任务列表
a) 把这篇Hadoop Streaming笔记中从“然后这些lines就被输入了 executable 的process的”一直到“null. However, this can be customized, as discussed later.”的部分重新写出，并将其中的“stdin”改为“标准输入”。
b) 续写这篇关于Hadoop Streaming的笔记，从它的最后一句之后接着往下写。

文章
[hadoop]Hadoop Streaming笔记1

2130 查看

How Streaming Works

主要是对官方文档的一些理解

主要参考了
Apache Hadoop文档
《Hadoop: a definitive guide》
Hadoop权威指南

Mapper

When an executable is specified for mappers, each mapper task will launch the executable as a separate process when the mapper is initialized.

Mapper初始化的时候会给可执行文件起一个单独的进程。

As the mapper task runs, it converts its inputs into lines and feed the lines to the stdin of the process. In the meantime, the mapper collects the line oriented outputs from the stdout of the process and converts each line into a key/value pair, which is collected as the output of the mapper.

当mapper task运行的时候, mapper的 input就被转换成了lines
(比如输入一个文本文件,会被转换成文本文件里面的内容
输入一个目录, 就会被转换成目录中的文件名或者说是文件的path)
然后这些lines就被输入了 executable 的process的 stdin, 等到执行完毕, mapper又会将process的stdout的每一行转换成 k-v对, 也就是mapper的输出。

【inputs】 --converts--> 【lines】 ---->【stdin of process】 --->【stdout of process】---(collected by mapper)-->【lines】---(converted by mapper)-->【key/value pair】 ---【collected by mapper(output of mapper)】

By default, the prefix of a line up to the first tab character is the key and the rest of the line (excluding the tab character) will be the value. If there is no tab character in the line, then entire line is considered as key and the value is null. However, this can be customized, as discussed later.

默认情况下, process的stdout 的每一行都会用第一个 \t 进行分割,左边是key右边是value。

Reducer

When an executable is specified for reducers, each reducer task will launch the executable as a separate process then the reducer is initialized.
类似mapper, reducer task也会为executable起一个进程,如果有的话。

As the reducer task runs, it converts its input key/values pairs into lines and feeds the lines to the stdin of the process.

In the meantime, the reducer collects the line oriented outputs from the stdout of the process, converts each line into a key/value pair, which is collected as the output of the reducer.

【key/value pair】 --converted by reducer--> 【lines】 ---> 【stdin of process】-> 【stdout of process】--(collected by reducer)-->【lines】--converted by reducers-->【key/value pair(output of reducer)】

By default, the prefix of a line up to the first tab character is the key and the rest of the line (excluding the tab character) is the value. However, this can be customized, as discussed later.

数据摘录

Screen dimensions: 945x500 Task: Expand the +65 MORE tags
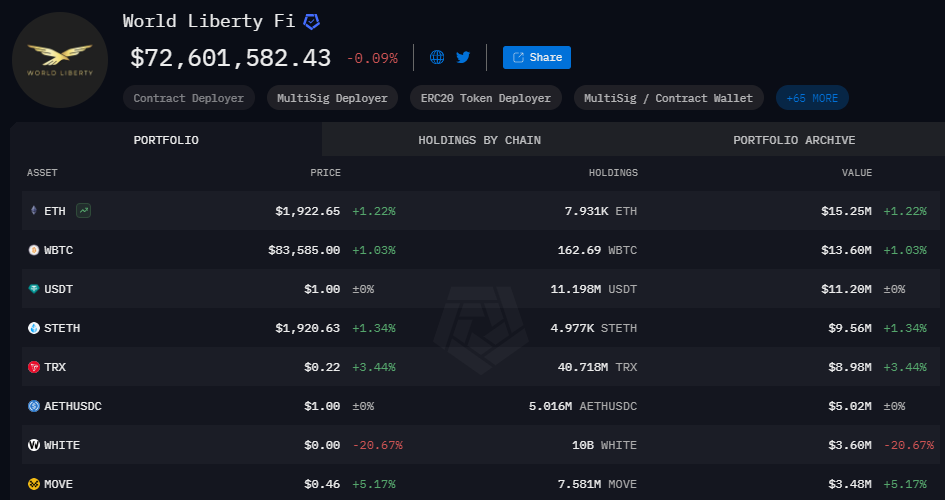coord(812,98)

练习答案
a)
然后这些lines就被输入了 executable 的process的 标准输入, 等到执行完毕, mapper又会将process的stdout的每一行转换成 k-v对, 也就是mapper的输出。

【inputs】 --converts--> 【lines】 ---->【标准输入 of process】 --->【stdout of process】---(collected by mapper)-->【lines】---(converted by mapper)-->【key/value pair】 ---【collected by mapper(output of mapper)】

By default, the prefix of a line up to the first tab character is the key and the rest of the line (excluding the tab character) will be the value. If there is no tab character in the line, then entire line is considered as key and the value is null. However, this can be customized, as discussed later.

b)
$HADOOP_HOME/bin/hadoop  jar $HADOOP_HOME/hadoop-streaming.jar \
    -input myInputDirs \  #转化成的lines就是dir内包含文件的path
    -output myOutputDir \
    -mapper /bin/cat \
    -reducer /bin/wc

Packaging Files With Job Submissions

You can specify any executable as the mapper and/or the reducer. The executables do not need to pre-exist on the machines in the cluster; however, if they don't, you will need to use "-file" option to tell the framework to pack your executable files as a part of job submission. For example:

$HADOOP_HOME/bin/hadoop  jar $HADOOP_HOME/hadoop-streaming.jar \
    -input myInputDirs \
    -output myOutputDir \
    -mapper myPythonScript.py \
    -reducer /bin/wc \
    -file myPythonScript.py

The above example specifies a user defined Python executable as the mapper. The option "-file myPythonScript.py" causes the python executable shipped to the cluster machines as a part of job submission.

-file选项会将文件传送给集群中的机器,任务完成之后删除。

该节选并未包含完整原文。